Stored items
*** Begin section ***
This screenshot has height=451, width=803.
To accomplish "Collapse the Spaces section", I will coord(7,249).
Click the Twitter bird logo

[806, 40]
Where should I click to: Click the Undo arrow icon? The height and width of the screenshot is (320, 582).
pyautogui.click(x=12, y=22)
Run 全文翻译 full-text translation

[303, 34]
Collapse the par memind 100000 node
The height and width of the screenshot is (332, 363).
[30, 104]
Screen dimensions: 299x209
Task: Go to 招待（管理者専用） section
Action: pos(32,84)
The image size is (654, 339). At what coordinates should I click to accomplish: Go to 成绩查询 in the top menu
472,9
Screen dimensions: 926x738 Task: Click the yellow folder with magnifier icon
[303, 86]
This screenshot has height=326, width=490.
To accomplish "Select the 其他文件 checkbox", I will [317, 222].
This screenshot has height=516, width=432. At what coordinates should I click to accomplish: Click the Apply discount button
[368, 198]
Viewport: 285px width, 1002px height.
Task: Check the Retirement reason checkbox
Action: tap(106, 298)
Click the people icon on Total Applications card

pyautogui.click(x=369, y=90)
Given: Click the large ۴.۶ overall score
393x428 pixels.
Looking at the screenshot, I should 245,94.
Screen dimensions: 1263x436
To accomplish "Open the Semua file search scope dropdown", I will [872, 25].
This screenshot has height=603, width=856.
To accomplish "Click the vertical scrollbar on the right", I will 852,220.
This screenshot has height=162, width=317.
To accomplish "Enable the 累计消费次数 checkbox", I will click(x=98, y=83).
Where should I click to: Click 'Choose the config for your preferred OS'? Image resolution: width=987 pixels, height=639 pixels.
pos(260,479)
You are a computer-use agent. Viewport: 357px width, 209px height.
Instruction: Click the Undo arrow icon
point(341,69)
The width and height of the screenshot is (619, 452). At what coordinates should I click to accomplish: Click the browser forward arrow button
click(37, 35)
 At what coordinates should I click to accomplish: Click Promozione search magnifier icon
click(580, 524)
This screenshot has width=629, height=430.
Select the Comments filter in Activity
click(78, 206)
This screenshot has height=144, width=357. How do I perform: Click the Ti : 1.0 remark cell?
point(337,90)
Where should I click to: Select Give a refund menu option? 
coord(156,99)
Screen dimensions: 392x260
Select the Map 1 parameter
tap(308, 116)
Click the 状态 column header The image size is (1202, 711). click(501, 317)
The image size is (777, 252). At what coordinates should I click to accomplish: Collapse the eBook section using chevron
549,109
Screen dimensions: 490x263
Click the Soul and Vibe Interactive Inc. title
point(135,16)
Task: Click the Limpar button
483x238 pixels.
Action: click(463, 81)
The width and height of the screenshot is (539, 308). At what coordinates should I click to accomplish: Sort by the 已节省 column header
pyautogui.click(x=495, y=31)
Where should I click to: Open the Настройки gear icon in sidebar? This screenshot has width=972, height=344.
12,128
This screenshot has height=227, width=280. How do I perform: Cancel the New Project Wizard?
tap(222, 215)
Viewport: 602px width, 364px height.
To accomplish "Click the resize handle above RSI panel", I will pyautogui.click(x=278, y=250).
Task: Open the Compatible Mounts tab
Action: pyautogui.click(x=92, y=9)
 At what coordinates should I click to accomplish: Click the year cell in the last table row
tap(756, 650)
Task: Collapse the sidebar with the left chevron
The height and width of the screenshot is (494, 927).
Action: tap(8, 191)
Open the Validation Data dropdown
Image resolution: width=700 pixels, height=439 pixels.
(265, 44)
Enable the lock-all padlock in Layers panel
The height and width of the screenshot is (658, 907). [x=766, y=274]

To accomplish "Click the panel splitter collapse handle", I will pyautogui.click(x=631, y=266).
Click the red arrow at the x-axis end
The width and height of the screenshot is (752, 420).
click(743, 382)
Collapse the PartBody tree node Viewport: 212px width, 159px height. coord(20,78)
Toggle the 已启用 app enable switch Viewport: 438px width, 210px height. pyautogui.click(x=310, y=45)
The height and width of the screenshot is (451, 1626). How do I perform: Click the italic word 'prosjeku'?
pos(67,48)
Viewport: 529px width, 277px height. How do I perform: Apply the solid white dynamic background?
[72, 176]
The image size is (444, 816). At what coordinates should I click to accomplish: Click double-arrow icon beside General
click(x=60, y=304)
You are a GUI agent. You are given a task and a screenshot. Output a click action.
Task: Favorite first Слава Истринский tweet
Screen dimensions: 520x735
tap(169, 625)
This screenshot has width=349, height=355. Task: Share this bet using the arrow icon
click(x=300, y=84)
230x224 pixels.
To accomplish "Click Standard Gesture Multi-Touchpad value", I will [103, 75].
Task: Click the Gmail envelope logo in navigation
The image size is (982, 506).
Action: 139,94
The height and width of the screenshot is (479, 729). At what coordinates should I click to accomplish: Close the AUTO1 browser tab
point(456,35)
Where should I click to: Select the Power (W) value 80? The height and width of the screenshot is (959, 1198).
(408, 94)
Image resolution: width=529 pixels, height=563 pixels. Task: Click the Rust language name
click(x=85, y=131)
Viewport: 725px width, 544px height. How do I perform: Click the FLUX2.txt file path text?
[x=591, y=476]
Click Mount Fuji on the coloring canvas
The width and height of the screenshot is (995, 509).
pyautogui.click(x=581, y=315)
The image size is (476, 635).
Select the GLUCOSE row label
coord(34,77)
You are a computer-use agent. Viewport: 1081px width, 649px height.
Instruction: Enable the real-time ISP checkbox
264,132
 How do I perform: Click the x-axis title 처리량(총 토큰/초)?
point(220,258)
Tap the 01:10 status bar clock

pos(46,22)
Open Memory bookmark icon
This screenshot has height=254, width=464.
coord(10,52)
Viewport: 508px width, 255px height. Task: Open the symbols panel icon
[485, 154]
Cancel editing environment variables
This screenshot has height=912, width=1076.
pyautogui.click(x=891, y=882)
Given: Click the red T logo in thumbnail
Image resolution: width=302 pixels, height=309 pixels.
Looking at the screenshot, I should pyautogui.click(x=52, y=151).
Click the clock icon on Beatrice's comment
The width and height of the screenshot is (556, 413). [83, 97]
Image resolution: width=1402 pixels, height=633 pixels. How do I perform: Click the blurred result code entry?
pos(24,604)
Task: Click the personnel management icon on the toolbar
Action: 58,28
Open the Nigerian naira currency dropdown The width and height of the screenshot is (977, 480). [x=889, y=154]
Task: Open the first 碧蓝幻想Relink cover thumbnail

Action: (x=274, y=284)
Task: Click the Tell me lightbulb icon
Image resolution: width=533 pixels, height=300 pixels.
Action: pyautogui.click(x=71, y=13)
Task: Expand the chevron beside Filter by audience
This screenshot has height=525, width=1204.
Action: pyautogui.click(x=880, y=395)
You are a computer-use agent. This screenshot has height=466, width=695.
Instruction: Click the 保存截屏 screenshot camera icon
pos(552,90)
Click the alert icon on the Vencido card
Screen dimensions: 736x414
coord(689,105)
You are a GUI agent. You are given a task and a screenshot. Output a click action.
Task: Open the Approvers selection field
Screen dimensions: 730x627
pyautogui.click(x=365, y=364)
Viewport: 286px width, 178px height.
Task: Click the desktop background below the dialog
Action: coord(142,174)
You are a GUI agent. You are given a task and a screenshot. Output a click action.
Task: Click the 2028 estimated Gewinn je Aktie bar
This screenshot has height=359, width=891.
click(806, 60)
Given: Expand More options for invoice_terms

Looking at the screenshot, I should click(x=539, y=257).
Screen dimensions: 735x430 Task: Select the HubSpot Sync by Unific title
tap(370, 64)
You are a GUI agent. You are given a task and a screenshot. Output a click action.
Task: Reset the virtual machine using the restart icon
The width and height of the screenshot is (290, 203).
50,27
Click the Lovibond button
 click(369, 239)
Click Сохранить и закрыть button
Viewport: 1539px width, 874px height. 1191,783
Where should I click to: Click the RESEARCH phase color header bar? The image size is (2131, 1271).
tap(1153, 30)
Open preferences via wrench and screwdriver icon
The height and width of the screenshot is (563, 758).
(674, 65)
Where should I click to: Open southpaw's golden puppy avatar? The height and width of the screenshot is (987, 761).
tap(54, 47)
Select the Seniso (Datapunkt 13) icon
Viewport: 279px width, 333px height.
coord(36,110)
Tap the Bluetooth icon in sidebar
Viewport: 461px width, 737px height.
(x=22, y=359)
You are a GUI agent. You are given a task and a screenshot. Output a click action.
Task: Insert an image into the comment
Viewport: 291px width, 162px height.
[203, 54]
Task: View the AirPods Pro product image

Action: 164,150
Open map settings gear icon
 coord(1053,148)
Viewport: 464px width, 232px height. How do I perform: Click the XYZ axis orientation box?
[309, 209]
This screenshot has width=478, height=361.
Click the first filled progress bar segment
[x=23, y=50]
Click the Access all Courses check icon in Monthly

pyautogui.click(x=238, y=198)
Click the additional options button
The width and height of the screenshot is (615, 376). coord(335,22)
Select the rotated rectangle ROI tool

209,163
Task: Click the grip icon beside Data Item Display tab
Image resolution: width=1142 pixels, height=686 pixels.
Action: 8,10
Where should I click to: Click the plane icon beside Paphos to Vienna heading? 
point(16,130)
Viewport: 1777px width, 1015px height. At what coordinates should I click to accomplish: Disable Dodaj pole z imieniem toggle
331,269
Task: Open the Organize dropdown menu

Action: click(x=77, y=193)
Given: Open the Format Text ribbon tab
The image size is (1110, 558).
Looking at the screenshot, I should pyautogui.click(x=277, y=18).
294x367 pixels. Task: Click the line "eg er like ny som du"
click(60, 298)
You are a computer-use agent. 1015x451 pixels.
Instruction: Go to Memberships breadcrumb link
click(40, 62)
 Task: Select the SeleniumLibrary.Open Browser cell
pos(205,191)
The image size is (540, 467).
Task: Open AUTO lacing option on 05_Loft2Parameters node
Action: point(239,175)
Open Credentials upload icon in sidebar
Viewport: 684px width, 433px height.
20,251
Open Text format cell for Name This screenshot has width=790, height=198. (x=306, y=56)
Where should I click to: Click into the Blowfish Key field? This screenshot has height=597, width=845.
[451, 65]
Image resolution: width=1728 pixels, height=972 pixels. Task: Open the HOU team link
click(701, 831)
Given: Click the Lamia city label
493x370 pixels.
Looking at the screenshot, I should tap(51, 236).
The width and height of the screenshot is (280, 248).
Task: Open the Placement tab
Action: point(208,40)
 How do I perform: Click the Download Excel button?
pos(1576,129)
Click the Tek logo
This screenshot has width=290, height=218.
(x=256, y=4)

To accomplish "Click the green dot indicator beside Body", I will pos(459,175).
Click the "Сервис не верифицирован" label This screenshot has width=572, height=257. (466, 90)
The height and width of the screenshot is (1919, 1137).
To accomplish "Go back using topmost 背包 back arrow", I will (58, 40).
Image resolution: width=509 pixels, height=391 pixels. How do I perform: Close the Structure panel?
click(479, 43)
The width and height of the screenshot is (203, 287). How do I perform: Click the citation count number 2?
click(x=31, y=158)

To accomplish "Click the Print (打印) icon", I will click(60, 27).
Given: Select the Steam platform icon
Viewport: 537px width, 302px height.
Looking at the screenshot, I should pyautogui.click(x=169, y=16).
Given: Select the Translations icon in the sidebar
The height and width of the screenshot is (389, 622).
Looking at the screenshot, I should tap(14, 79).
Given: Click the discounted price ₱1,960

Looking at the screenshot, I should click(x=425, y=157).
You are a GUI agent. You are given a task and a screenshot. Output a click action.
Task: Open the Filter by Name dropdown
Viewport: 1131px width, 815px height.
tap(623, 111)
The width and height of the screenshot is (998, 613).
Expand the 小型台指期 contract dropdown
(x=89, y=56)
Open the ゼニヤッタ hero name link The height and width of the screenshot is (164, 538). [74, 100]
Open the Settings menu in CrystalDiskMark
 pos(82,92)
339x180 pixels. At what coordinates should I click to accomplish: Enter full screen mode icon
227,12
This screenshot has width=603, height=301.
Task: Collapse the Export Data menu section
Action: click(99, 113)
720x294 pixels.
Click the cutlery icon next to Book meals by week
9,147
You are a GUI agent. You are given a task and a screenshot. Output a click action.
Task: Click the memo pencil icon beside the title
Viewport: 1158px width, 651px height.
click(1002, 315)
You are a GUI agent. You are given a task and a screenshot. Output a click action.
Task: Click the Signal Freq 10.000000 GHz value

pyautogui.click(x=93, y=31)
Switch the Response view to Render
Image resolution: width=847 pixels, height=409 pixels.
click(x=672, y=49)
*** End section ***
Goal of the exercise: Where a line above contains the string "computer", tally it, then give the number alone.

The completed task: 4